#### Arbeitsauftrag:
Schreiben Sie aus dem Ausgangstext den Abschnitt wortwörtlich ab, der mit den Worten „Alter Brauch mit“ beginnt und mit „Schutzpatrons des Dorfs.“ endet.

#### Ausgangstext:
Wie mache ich mich als Fahnenträgerin?», fragt Christa Rigozzi, 40, mit einem verschmitzten Lachen. «Grossartig. Wir würden dich sofort nehmen!», sagt Denys Gianora, Ehrenpräsident der Milizia Storica di Leontica, begeistert. Möglich wäre es. Obwohl die aktiven Milizen momentan alles Männer zwischen 11 und 77 Jahren sind – gut 40 an der Zahl –, geht das Volksfest mit der Zeit und liesse auch Frauen zu, wäre das Interesse vorhanden.
Vorerst begnügt sich Rigozzi mit der Rolle als Botschafterin für den Anlass. Dies nicht nur mit grosser Freude, sondern mit echtem Herzblut, denn ihre Wurzeln liegen in dieser Gegend: «Meine Familie stammt aus dem Bleniotal. Ich habe schon in meiner Kindheit sehr viel Zeit hier verbracht.»
Alter Brauch mit modernem Twist
Die Milizen aus dem knapp 70 Seelen zählenden Dörfchen Leontica, das seit 2004 politisch zur Gemeinde Acquarossa gehört, sind weit über die Grenzen des Bleniotals hinaus bekannt. So stehen sie auf der ausgesuchten Liste der «Lebendigen Traditionen in der Schweiz» des Bundesamts für Kultur und sind in ganz Europa unterwegs. Sie paradierten zum Beispiel schon in Rom im Umfeld der Schweizergarde. Nächstes Jahr werden sie am Eidgenössischen Musikfest in Zürich dabei sein. Das jährliche Highlight ist aber natürlich jeweils ihr eigenes Fest am Tag des heiligen Johannes, des Schutzpatrons des Dorfs.
«Solche uralten Traditionen weiterzugeben, das ist wunderschön», sagt Christa Rigozzi. «Und ich finde es beeindruckend, dass man es schafft, einen über 200 Jahre alten Brauch in die heutige Zeit mit einem Touch Moderne weiterzuziehen, ohne dass er das Ursprüngliche verliert.» Sie selbst habe es leider noch nie ans Fest geschafft. «Aber noch besser: Ich habe bei meinem Besuch in Leontica eine Privatvorführung erhalten!»
Das Bavonatal gehöre zu seinen liebsten Naherholungsgebieten, sagt Sebalter, 38. Von seinem Wohnort Bellinzona aus beträgt die Anfahrt eine knappe Stunde. «Und schon ist man in einer atemberaubenden Umgebung mit kaum berührter Natur», so der ESC-Musiker, der mit richtigem Namen Sebastiano Paù-Lessi heisst. Im vom Maggiatal abzweigenden Bavonatal liegen lediglich eine Handvoll Weiler aus Steinhäuschen (und je einer Kirche), welche nur im Sommer bewohnt sind. Auf der einzigen asphaltierten Strasse, die sich durch das Tal zieht, marschieren die Teilnehmenden der Processione di Gannariente jeweils im Mai die nicht ganz zehn Kilometer lange Strecke von Cavergno zum Oratorio von Gannariente. Die rund vierstündige Prozession habe mittlerweile den Charakter eines gemütlichen Familienspaziergangs, sagt Remy Dalessi, Leiter des Departements Sport und Freizeit der Gemeinde Cevio, zu der das Bavonatal politisch gehört. «Die meisten treffen sich nach dem Gottesdienst in Gannariente zu einem Familienfest.»

#### Gegebene Zeilen:
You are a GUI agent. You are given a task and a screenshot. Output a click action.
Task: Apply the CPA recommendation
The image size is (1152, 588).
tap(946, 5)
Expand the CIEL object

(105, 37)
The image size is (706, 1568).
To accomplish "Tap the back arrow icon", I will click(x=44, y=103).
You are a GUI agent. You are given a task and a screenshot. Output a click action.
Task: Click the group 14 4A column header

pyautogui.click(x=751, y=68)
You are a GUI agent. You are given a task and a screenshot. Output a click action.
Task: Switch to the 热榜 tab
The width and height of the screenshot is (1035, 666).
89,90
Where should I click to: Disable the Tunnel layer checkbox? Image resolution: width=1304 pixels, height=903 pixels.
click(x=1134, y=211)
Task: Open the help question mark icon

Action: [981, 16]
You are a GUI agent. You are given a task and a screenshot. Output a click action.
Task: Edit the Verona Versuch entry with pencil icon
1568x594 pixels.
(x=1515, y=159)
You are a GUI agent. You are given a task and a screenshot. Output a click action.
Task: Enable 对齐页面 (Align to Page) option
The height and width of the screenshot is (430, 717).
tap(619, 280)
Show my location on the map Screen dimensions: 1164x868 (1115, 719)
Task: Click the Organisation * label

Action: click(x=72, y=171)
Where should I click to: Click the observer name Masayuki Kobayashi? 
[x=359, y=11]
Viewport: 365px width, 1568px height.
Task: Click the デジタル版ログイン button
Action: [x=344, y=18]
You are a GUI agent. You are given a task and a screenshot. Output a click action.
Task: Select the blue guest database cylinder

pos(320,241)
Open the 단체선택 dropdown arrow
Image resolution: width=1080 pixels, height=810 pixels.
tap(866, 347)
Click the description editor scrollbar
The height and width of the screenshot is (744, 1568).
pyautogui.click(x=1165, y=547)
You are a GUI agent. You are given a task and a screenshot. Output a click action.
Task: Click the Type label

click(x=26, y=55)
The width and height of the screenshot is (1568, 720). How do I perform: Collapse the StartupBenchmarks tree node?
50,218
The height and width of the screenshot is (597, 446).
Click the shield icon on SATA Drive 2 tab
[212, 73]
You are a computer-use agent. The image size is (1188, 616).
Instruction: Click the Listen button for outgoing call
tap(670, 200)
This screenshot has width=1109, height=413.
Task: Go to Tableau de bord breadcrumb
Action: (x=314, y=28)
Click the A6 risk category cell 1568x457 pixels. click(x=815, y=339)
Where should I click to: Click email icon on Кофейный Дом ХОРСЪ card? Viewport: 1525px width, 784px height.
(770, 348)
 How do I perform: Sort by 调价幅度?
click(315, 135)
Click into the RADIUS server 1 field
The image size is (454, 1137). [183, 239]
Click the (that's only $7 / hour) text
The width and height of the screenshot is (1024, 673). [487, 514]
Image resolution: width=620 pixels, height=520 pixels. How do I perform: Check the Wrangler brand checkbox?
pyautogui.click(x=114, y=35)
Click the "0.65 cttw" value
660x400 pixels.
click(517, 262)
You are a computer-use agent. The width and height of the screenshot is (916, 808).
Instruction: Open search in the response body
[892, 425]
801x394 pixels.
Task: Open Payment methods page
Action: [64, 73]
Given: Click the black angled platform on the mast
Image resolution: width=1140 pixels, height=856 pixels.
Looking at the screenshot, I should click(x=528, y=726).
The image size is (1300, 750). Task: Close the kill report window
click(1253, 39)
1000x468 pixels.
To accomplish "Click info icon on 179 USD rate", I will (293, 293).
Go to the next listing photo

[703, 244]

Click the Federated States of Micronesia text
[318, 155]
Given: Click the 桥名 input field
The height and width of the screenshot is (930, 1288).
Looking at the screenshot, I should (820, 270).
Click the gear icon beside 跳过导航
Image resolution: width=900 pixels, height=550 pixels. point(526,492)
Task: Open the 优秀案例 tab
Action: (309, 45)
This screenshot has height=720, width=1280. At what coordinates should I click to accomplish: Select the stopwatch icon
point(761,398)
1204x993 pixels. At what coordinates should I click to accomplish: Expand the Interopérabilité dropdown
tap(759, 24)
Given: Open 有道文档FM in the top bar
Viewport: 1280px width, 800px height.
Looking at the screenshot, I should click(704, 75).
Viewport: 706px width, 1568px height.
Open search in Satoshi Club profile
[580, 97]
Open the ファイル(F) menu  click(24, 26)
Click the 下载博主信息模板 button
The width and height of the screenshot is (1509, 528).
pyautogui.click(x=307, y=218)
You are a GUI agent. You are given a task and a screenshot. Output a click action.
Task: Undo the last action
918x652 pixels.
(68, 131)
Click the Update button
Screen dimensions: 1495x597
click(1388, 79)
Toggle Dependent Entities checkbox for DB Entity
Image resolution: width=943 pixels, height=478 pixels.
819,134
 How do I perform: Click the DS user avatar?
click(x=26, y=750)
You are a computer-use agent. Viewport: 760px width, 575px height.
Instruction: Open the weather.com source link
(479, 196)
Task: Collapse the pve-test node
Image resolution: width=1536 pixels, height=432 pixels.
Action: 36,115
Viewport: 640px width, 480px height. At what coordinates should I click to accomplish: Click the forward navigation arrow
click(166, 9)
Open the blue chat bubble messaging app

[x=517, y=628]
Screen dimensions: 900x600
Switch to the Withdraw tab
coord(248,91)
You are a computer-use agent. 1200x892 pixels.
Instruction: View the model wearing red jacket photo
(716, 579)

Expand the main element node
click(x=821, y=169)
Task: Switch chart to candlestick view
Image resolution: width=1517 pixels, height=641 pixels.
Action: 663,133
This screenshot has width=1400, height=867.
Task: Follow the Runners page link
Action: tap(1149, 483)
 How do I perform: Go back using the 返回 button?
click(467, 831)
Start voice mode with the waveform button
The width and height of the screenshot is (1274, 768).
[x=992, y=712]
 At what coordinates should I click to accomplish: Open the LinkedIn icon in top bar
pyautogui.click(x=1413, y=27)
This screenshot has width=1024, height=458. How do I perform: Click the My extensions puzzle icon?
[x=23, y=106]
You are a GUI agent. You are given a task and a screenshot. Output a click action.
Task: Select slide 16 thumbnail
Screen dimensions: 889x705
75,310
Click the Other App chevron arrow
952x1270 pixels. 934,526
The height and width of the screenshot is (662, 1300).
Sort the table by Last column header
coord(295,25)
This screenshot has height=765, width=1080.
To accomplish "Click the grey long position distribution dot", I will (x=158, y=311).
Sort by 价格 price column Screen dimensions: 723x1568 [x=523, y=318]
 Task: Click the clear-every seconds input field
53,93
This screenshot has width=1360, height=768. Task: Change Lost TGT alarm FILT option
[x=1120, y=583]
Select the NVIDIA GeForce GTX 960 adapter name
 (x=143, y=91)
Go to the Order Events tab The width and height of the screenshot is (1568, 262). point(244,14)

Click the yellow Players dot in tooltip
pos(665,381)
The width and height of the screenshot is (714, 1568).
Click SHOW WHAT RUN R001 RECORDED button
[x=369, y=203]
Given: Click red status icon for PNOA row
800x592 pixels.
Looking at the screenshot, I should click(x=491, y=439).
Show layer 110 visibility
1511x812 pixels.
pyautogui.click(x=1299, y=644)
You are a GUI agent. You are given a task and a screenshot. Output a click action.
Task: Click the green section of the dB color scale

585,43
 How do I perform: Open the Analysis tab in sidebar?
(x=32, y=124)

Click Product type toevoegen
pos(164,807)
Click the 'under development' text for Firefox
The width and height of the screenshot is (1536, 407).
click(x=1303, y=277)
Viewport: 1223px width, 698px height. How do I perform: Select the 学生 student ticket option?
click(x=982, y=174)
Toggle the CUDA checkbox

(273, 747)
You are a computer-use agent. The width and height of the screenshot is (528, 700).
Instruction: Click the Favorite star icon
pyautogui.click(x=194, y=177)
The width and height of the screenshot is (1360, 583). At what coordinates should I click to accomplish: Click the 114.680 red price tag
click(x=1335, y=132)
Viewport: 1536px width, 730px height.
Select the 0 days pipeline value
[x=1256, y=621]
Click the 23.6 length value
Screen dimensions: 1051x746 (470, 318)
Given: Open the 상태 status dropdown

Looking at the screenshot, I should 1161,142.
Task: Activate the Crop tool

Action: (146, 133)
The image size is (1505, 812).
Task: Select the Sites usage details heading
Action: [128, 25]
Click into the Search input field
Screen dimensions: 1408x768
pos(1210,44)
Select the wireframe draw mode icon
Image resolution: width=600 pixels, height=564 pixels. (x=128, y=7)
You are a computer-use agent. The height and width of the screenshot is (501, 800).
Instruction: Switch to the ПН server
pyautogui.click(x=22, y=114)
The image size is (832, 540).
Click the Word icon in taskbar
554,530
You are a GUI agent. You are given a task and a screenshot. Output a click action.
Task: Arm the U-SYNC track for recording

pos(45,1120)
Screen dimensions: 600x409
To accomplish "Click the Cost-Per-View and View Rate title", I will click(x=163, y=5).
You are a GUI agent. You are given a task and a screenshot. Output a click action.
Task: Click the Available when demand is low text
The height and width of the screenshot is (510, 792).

#### Lösung:
Alter Brauch mit modernem Twist
Die Milizen aus dem knapp 70 Seelen zählenden Dörfchen Leontica, das seit 2004 politisch zur Gemeinde Acquarossa gehört, sind weit über die Grenzen des Bleniotals hinaus bekannt. So stehen sie auf der ausgesuchten Liste der «Lebendigen Traditionen in der Schweiz» des Bundesamts für Kultur und sind in ganz Europa unterwegs. Sie paradierten zum Beispiel schon in Rom im Umfeld der Schweizergarde. Nächstes Jahr werden sie am Eidgenössischen Musikfest in Zürich dabei sein. Das jährliche Highlight ist aber natürlich jeweils ihr eigenes Fest am Tag des heiligen Johannes, des Schutzpatrons des Dorfs.